WORK TO COMPLETE – Scan the data, and whenever a line contains "Anschluss", copy it.

DATA TO USE –
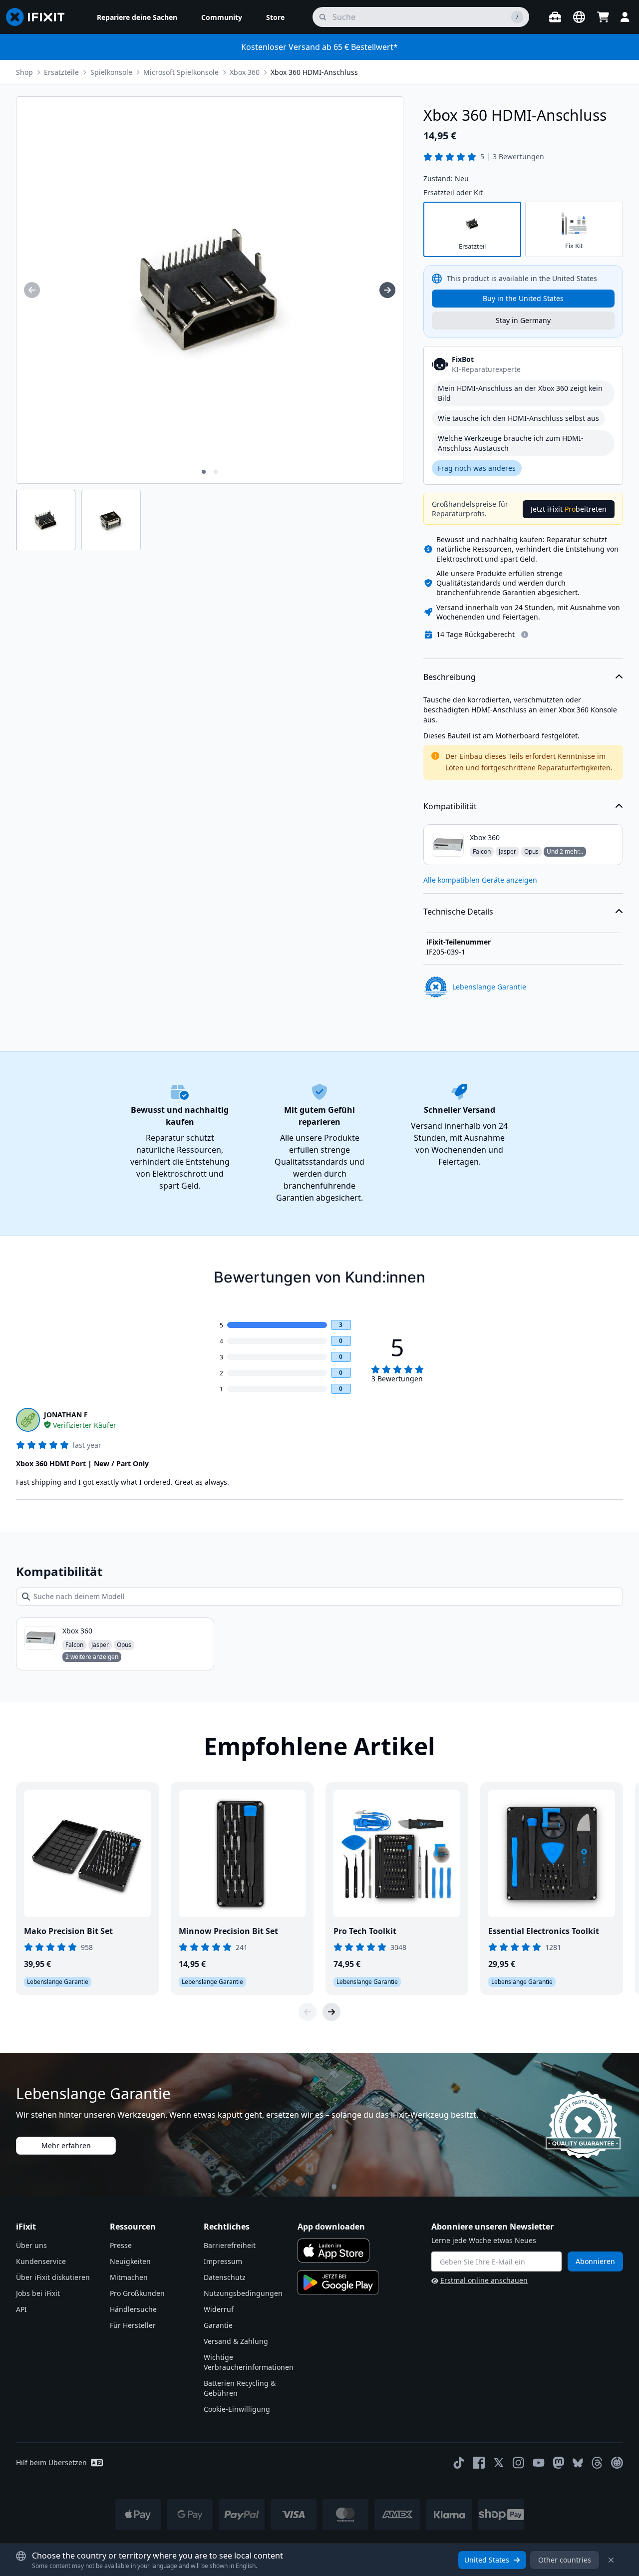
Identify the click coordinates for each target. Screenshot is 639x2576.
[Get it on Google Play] (338, 2282)
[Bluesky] (578, 2463)
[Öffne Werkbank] (555, 17)
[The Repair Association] (617, 2463)
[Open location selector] (579, 17)
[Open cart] (603, 17)
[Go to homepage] (39, 17)
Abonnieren (595, 2261)
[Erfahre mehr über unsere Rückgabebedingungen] (525, 635)
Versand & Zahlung (236, 2341)
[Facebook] (479, 2463)
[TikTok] (459, 2463)
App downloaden (331, 2226)
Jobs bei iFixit (38, 2293)
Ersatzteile (61, 72)
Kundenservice (41, 2261)
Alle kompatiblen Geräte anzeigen (480, 880)
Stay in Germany (523, 320)
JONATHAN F (66, 1414)
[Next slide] (331, 2012)
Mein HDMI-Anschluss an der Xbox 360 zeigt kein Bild (520, 393)
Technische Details (458, 911)
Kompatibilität (450, 806)
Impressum (223, 2261)
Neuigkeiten (130, 2261)
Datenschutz (225, 2277)
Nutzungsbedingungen (243, 2293)
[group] (32, 290)
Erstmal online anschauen (484, 2280)
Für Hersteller (133, 2325)
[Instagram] (519, 2463)
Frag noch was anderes (477, 468)
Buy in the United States (523, 298)
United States (486, 2560)
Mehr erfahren (66, 2145)
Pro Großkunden (137, 2293)
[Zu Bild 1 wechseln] (204, 472)
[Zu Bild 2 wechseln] (216, 472)
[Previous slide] (308, 2012)
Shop (24, 72)
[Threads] (597, 2463)
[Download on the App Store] (333, 2250)
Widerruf (219, 2309)
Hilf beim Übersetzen (51, 2462)
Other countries (564, 2560)
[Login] (625, 17)
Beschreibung (449, 676)
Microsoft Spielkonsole (181, 72)
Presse (121, 2245)
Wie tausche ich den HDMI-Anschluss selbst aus (518, 418)
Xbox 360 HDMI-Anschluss (314, 72)
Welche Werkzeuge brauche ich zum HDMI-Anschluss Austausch (511, 443)
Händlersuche (133, 2309)
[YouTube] (539, 2463)
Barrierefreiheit (230, 2245)
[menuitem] (137, 17)
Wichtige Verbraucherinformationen (249, 2362)
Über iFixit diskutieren (53, 2277)
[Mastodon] (559, 2463)
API (21, 2309)
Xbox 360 (245, 72)
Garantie (218, 2325)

TASK ANSWER –
Mein HDMI-Anschluss an der Xbox 360 zeigt kein Bild (520, 393)
Wie tausche ich den HDMI-Anschluss selbst aus (518, 418)
Xbox 360 HDMI-Anschluss (314, 72)
Welche Werkzeuge brauche ich zum HDMI-Anschluss Austausch (511, 443)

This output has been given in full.